Most students realize that 60% of 25 is 15*, so both 16 and 23 are more successes that we would expect (for the long-run average) if she had not improved.  Their intuition suggests that 23 successes would provide very strong evidence of improvement, because it seems unlikely that a 60% shooter would achieve that many successes.  On the other hand, 16 successes does not provide strong evidence of improvement, because it seems that a 60% shooter could easily get a bit lucky and obtain 16 successes.

* You’re welcome to call this the expected value if you’d like.

c) What does your intuition suggest about how many shots Tamika would have to make successfully in order to be convincing? 

When I asked my students to type their answer to this question into the zoom chat during class a few days ago, nearly every student typed 20.  I said that this seemed reasonable and that we would proceed to use simulation to investigate this question a bit more carefully.  We used an applet (here) to conduct the simulation analysis.  The applet inputs required are:

d) Which input values can you specify already?

The hypothesized probability of success is 0.6, and the sample size is 25.  Later we’ll assume that Tamika has improved to have a 70% chance of success, so we’ll enter 0.7 for the alternative probability of success.  I like to start with simulating just one sample at a time, so we’ll enter 1 for number of samples at first; later we’ll enter a large number such as 10,000 for the number of samples.

e) Click on “draw samples” five times, using 1 for the number of samples each time.  Did each of the simulated samples produce the same number of successful shots?

Part e) would be easy to skip, but I think it’s important.  This question forces students to acknowledge randomness, or sampling variability.  I don’t think any students struggle to answer this correctly, but I think it’s worth drawing their attention to this point.

f) Now enter 9995 for the number of samples, and click on “draw samples” to produce a total of 10,000 simulated sample results.  Describe the resulting distribution for the number of successes.  Comment on shape, center, and variability.

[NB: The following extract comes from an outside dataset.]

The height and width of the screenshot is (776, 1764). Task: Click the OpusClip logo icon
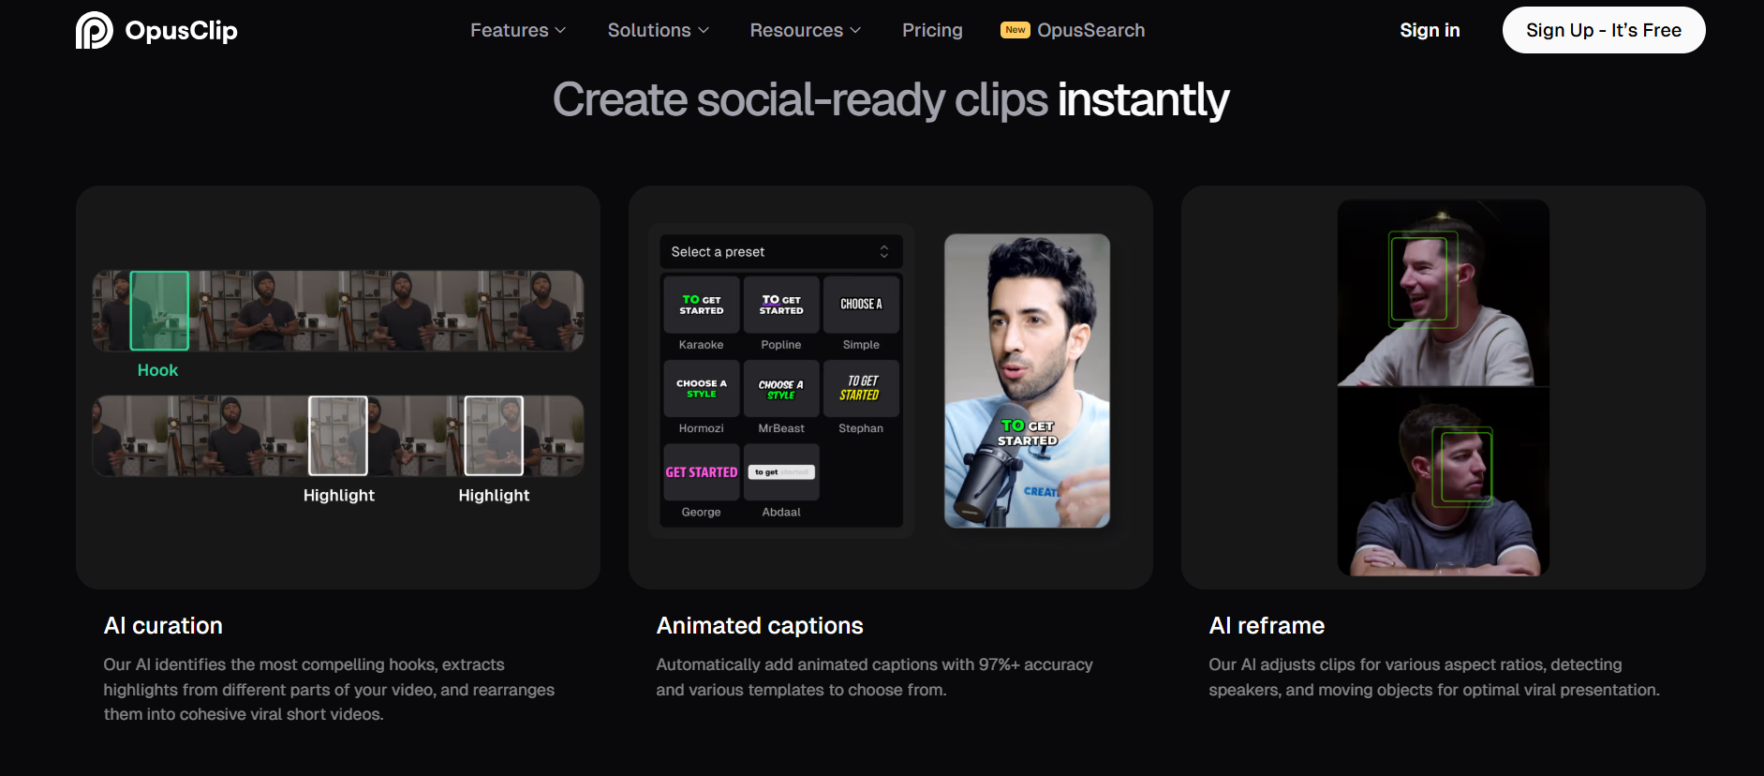(x=95, y=30)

Here are some typical results:

My students are quick to say that the shape of this distribution is symmetric, unimodal, normal-ish.  The center is near 15, which is what we expected because 60% of 25 is 15.  There’s a good bit of variability here: The simulated results show that Tamika sometimes made as few as 7 or 8 shots out of 25, and she also made as many as 23 or 24 shots out of 25.

g) Has this simulation analysis assumed that Tamika has improved, or that Tamika has not improved?

This is also a key question that is easy for students to miss: This simulation analysis has assumed that Tamika has not improved*.  We use the distribution of the number of successes, assuming that she has not improved, to decide how many successes she needs to provide convincing evidence of improvement.  I try to reinforce this point with the next question:

* You’re welcome to call this the null hypothesis.

h) Based on these simulation results, do you feel justified in your earlier answers about whether 23 successes, or 16 successes, would provide convincing evidence of improvement?  Explain.

Students who thought that 23 successes in 25 attempts provides very strong evidence of improvement should feel justified, because this simulation reveals that such an extreme result would happen only about 4 times in 10,000* (see graph on the left).  Similarly, students were correct to believe that 16 successes does not provide much evidence of improvement, because it’s not at all unlikely (better than a 40% chance*) for a 60% shooter to do that well (or better) by random chance (see graph on the right).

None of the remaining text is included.